Matthew’s Blog - Extending Huggingface Model

The huggingface models are really neat. One thing I particularly like about them is how easy they are to use; load them, prepare the input, invoke. If we make our own model that extends them then the utility methods will be lost. It is possible to extend the huggingface classes in a way that keeps them.

Original Model

The model that I’m going to use for this is sentence-transformers/all-MiniLM-L6-v2 which I’ve been using quite a bit to embed documents. It’s small and very fast which makes it easy to try out. The model card includes custom code to do two additional steps - mean pooling and normalization.

Let’s start by using the model as the modelcard shows and then wrap that up into a nice huggingface compatible class.

MODEL_NAME = "sentence-transformers/all-MiniLM-L6-v2"
DOCUMENTS = [
    "The huggingface models are really neat.",
    "I like using open source models.",
]

from transformers import AutoTokenizer, AutoModel
import torch
import torch.nn.functional as F

@torch.inference_mode()
def embed(documents: list[str]) -> torch.Tensor:
    # Load model from HuggingFace Hub
    tokenizer = AutoTokenizer.from_pretrained(
        MODEL_NAME,
        clean_up_tokenization_spaces=True,
    )
    model = AutoModel.from_pretrained(MODEL_NAME)
    
    # Tokenize sentences
    encoded_input = tokenizer(
        documents,
        padding=True,
        truncation=True,
        return_tensors="pt",
    )
    
    # Compute token embeddings
    model_output = model(**encoded_input)
    
    # Perform pooling
    sentence_embeddings = mean_pooling(model_output, encoded_input['attention_mask'])
    
    # Normalize embeddings
    sentence_embeddings = F.normalize(sentence_embeddings, p=2, dim=1)

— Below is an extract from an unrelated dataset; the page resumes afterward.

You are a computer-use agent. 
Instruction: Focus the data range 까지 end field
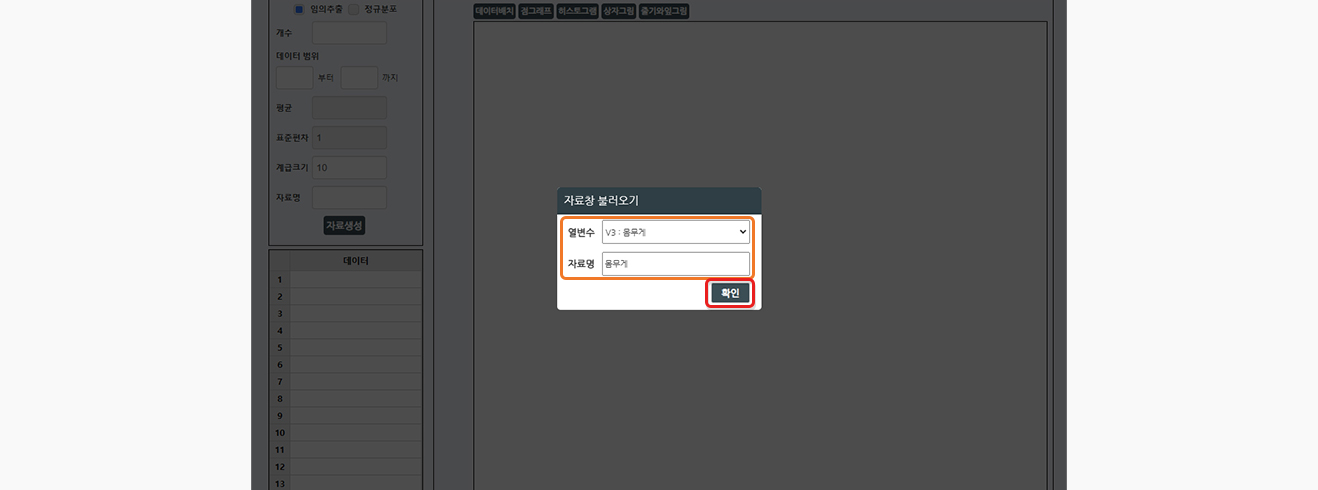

    return sentence_embeddings

#Mean Pooling - Take attention mask into account for correct averaging
def mean_pooling(model_output, attention_mask):
    token_embeddings = model_output[0] #First element of model_output contains all token embeddings
    input_mask_expanded = attention_mask.unsqueeze(-1).expand(token_embeddings.size()).float()
    return torch.sum(token_embeddings * input_mask_expanded, 1) / torch.clamp(input_mask_expanded.sum(1), min=1e-9)

original_embedding = embed(DOCUMENTS)
original_embedding.shape

torch.Size([2, 384])

It has taken the two documents and turned them into 384 dimensional vector embeddings. Easy enough. Can we make a model which wraps up the additional steps that are performed after invoking the model?

Huggingface Pretrained Models

There are already models which extend the base pretrained models. The sequence classification versions of the models do exactly this. When you load them there are warnings clearly saying that they need training.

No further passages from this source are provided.